Providing consulting services to small and medium enterprises through more than 15 locations across the state.

Helping SC and the nation to grow and compete in the global marketplace.

 

 

Financing your Business

Funding for a business results from two primary sources; equity or debt. Equity is the owner's or stockholders original investment and, as such, represents the owner's cash contribution to the business. This funding can be obtained from various sources, including the business owner's friends, family, and in limited instances, venture capitalists. Equity funding is dollars, which remain in the business and have no set repayment schedule for disbursement to investors.

Equity is critical to a business in need of obtaining a loan to fund start-up or expansion. As a general rule-of-thumb, equity requirements for a new business fall in the range of twenty-five to fifty percent of the total projected cost of the business start-up. This means that owners may be required to provide up to one-half of the funds needed to open the business.
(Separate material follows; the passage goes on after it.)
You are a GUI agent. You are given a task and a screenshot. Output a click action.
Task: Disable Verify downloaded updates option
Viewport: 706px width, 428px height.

A loan or debt is the other funding source common to business financing. This source becomes necessary when an owner's equity investment is insufficient to finance the company's start-up or expansion. These are funds obtained from a third party source, generally a commercial bank, having a defined repayment schedule which stipulates both principal (that portion of a loan repayment representing retirement of the original loan amount) and interest (the portion of repayment which represents the business' cost of obtaining third party financing) requirements. Loans can either be secured or unsecured. Unsecured loans are based solely on the borrower's financial strength, without pledging of assets (collateral); while secured loans, also based on financial strength, require pledging assets as collateral for the loan. Secured loans are the common method used by third party financing sources.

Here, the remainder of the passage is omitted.